Exercise
The records that follow must be repeated exactly, line by line.

Available records
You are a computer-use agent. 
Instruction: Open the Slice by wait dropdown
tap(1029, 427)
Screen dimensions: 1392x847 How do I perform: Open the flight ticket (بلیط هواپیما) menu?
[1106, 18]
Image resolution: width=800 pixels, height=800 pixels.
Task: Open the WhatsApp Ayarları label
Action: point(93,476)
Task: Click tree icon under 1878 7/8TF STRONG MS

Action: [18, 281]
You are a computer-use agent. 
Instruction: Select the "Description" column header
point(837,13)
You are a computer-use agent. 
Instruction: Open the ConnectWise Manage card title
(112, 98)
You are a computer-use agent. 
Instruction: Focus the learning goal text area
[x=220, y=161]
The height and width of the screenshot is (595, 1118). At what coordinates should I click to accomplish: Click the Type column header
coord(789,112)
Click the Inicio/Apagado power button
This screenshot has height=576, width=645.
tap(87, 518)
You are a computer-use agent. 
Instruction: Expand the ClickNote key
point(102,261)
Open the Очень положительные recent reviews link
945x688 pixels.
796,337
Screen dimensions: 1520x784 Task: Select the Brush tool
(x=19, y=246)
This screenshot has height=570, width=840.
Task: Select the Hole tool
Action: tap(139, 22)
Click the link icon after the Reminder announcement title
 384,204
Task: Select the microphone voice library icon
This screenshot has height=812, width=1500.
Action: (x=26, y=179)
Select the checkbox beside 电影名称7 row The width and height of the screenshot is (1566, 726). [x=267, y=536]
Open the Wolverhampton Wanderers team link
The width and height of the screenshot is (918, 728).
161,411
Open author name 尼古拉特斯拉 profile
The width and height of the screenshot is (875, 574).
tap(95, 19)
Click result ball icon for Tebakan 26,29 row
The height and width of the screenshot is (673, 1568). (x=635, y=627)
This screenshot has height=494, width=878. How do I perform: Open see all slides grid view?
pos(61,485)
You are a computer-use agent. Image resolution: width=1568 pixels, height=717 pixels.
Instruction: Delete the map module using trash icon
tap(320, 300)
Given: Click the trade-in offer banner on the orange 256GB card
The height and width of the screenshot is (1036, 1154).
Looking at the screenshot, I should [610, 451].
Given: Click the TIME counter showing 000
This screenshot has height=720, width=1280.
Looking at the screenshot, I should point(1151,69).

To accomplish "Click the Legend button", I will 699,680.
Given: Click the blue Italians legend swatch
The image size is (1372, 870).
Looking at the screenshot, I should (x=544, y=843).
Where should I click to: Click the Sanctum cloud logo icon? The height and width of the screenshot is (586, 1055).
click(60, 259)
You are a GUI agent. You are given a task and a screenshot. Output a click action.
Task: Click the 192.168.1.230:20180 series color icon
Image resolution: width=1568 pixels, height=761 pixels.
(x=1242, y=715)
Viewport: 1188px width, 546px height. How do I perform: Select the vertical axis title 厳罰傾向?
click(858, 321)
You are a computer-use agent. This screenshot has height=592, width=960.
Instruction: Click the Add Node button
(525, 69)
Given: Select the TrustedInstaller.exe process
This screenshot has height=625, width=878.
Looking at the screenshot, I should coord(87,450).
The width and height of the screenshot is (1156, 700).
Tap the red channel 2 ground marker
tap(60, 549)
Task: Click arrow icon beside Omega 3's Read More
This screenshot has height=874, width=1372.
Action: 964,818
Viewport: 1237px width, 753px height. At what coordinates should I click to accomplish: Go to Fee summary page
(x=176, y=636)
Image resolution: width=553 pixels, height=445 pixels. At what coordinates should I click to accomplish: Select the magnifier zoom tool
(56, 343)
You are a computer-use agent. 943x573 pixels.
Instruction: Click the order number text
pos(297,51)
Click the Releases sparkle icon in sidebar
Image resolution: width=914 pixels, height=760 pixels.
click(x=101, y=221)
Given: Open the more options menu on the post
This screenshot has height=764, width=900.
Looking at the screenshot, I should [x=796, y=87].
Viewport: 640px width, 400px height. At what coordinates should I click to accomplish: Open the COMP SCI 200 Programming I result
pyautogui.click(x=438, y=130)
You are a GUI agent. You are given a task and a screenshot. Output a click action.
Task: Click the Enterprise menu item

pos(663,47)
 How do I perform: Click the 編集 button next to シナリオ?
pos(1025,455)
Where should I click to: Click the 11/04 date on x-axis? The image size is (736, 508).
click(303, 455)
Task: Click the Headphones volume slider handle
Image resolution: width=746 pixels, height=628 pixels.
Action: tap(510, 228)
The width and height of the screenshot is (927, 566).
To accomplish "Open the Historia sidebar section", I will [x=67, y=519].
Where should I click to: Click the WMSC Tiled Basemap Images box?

Output for this task
You are a computer-use agent. 
Instruction: Open the Slice by wait dropdown
tap(1029, 427)
Screen dimensions: 1392x847 How do I perform: Open the flight ticket (بلیط هواپیما) menu?
[1106, 18]
Image resolution: width=800 pixels, height=800 pixels.
Task: Open the WhatsApp Ayarları label
Action: point(93,476)
Task: Click tree icon under 1878 7/8TF STRONG MS

Action: [18, 281]
You are a computer-use agent. 
Instruction: Select the "Description" column header
point(837,13)
You are a computer-use agent. 
Instruction: Open the ConnectWise Manage card title
(112, 98)
You are a computer-use agent. 
Instruction: Focus the learning goal text area
[x=220, y=161]
The height and width of the screenshot is (595, 1118). At what coordinates should I click to accomplish: Click the Type column header
coord(789,112)
Click the Inicio/Apagado power button
This screenshot has height=576, width=645.
tap(87, 518)
You are a computer-use agent. 
Instruction: Expand the ClickNote key
point(102,261)
Open the Очень положительные recent reviews link
945x688 pixels.
796,337
Screen dimensions: 1520x784 Task: Select the Brush tool
(x=19, y=246)
This screenshot has height=570, width=840.
Task: Select the Hole tool
Action: tap(139, 22)
Click the link icon after the Reminder announcement title
 384,204
Task: Select the microphone voice library icon
This screenshot has height=812, width=1500.
Action: (x=26, y=179)
Select the checkbox beside 电影名称7 row The width and height of the screenshot is (1566, 726). [x=267, y=536]
Open the Wolverhampton Wanderers team link
The width and height of the screenshot is (918, 728).
161,411
Open author name 尼古拉特斯拉 profile
The width and height of the screenshot is (875, 574).
tap(95, 19)
Click result ball icon for Tebakan 26,29 row
The height and width of the screenshot is (673, 1568). (x=635, y=627)
This screenshot has height=494, width=878. How do I perform: Open see all slides grid view?
pos(61,485)
You are a computer-use agent. Image resolution: width=1568 pixels, height=717 pixels.
Instruction: Delete the map module using trash icon
tap(320, 300)
Given: Click the trade-in offer banner on the orange 256GB card
The height and width of the screenshot is (1036, 1154).
Looking at the screenshot, I should [610, 451].
Given: Click the TIME counter showing 000
This screenshot has height=720, width=1280.
Looking at the screenshot, I should point(1151,69).

To accomplish "Click the Legend button", I will 699,680.
Given: Click the blue Italians legend swatch
The image size is (1372, 870).
Looking at the screenshot, I should (x=544, y=843).
Where should I click to: Click the Sanctum cloud logo icon? The height and width of the screenshot is (586, 1055).
click(60, 259)
You are a GUI agent. You are given a task and a screenshot. Output a click action.
Task: Click the 192.168.1.230:20180 series color icon
Image resolution: width=1568 pixels, height=761 pixels.
(x=1242, y=715)
Viewport: 1188px width, 546px height. How do I perform: Select the vertical axis title 厳罰傾向?
click(858, 321)
You are a computer-use agent. This screenshot has height=592, width=960.
Instruction: Click the Add Node button
(525, 69)
Given: Select the TrustedInstaller.exe process
This screenshot has height=625, width=878.
Looking at the screenshot, I should coord(87,450).
The width and height of the screenshot is (1156, 700).
Tap the red channel 2 ground marker
tap(60, 549)
Task: Click arrow icon beside Omega 3's Read More
This screenshot has height=874, width=1372.
Action: 964,818
Viewport: 1237px width, 753px height. At what coordinates should I click to accomplish: Go to Fee summary page
(x=176, y=636)
Image resolution: width=553 pixels, height=445 pixels. At what coordinates should I click to accomplish: Select the magnifier zoom tool
(56, 343)
You are a computer-use agent. 943x573 pixels.
Instruction: Click the order number text
pos(297,51)
Click the Releases sparkle icon in sidebar
Image resolution: width=914 pixels, height=760 pixels.
click(x=101, y=221)
Given: Open the more options menu on the post
This screenshot has height=764, width=900.
Looking at the screenshot, I should [x=796, y=87].
Viewport: 640px width, 400px height. At what coordinates should I click to accomplish: Open the COMP SCI 200 Programming I result
pyautogui.click(x=438, y=130)
You are a GUI agent. You are given a task and a screenshot. Output a click action.
Task: Click the Enterprise menu item

pos(663,47)
 How do I perform: Click the 編集 button next to シナリオ?
pos(1025,455)
Where should I click to: Click the 11/04 date on x-axis? The image size is (736, 508).
click(303, 455)
Task: Click the Headphones volume slider handle
Image resolution: width=746 pixels, height=628 pixels.
Action: tap(510, 228)
The width and height of the screenshot is (927, 566).
To accomplish "Open the Historia sidebar section", I will [x=67, y=519].
Where should I click to: Click the WMSC Tiled Basemap Images box?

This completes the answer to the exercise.